Clearing the Air: Intellectual Property Revisited | Main | Open Access and K-12 School Libraries
September 15, 2008
Fair Use and Copyrighted Texts- What is Our Role?
The June 27, 2008 issue of the Chronicle of Higher Education had an article about fair use as it pertains to copyrighted texts. The article discusses the lawsuit between Georgia State University and academic publishers (Oxford University Press, Cambridge University Press, and Sage Publications). The concern is over the ambiguously large amounts of scholarly material made available to students through online course reserves and Blackboard/WebCT types of systems.
Basically, the University believes it is well within fair use guidelines to make these materials available to students, while the publishers believe that the amount of materials and the systematic, widespread practice pushes the University out of the scope of fair use. This has made me consider the role that librarians might play in understanding the scope of fair use and educating university faculty about the amount of content that may be distributed in this manner. Is it the role of a university's legal department to determine and monitor an amount of scholarly material that could be distributed, or should it be the duty of campus librarians to educate individual faculty about these practices?

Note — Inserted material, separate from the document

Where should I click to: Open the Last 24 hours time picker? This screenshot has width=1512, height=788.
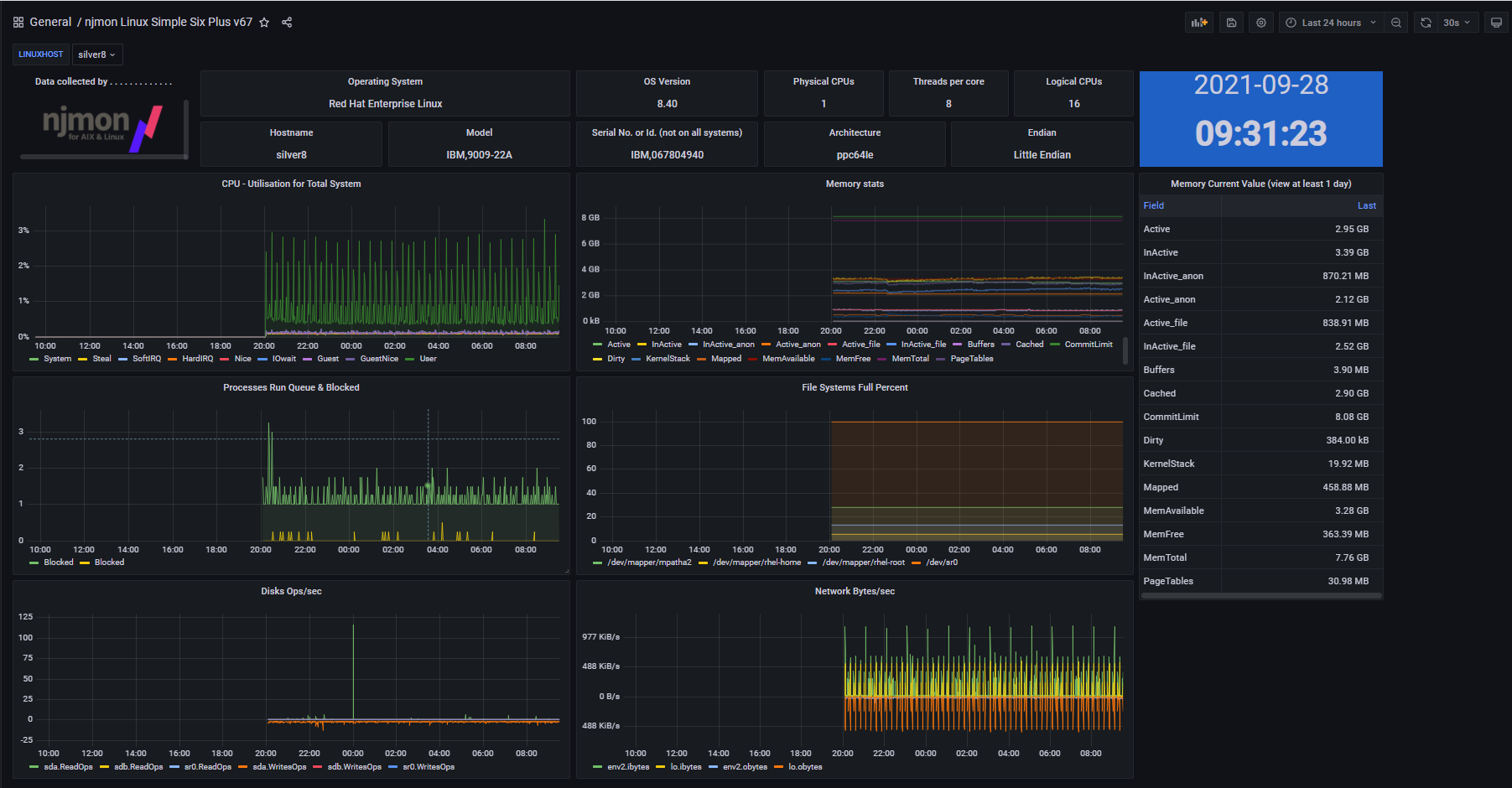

Perhaps the outcome of Georgia's lawsuit will affect practices nationwide. I see this as an issue with many implications in regards to scholarly communication, as it relates to the ever-increasing cost of materials (both online databases and physical textbooks), the question of fair use, and the role of librarians. If the cost of accessing the most appropriate scholarly communication prohibits its use, will course instructors be forced to use inferior course materials? How will this influence the way that faculty view their publishing options as they produce research? Legal issues such as Georgia State's lawsuit may make institutional repositories even more appealing to publishing faculty as academic publishers are continually vilified.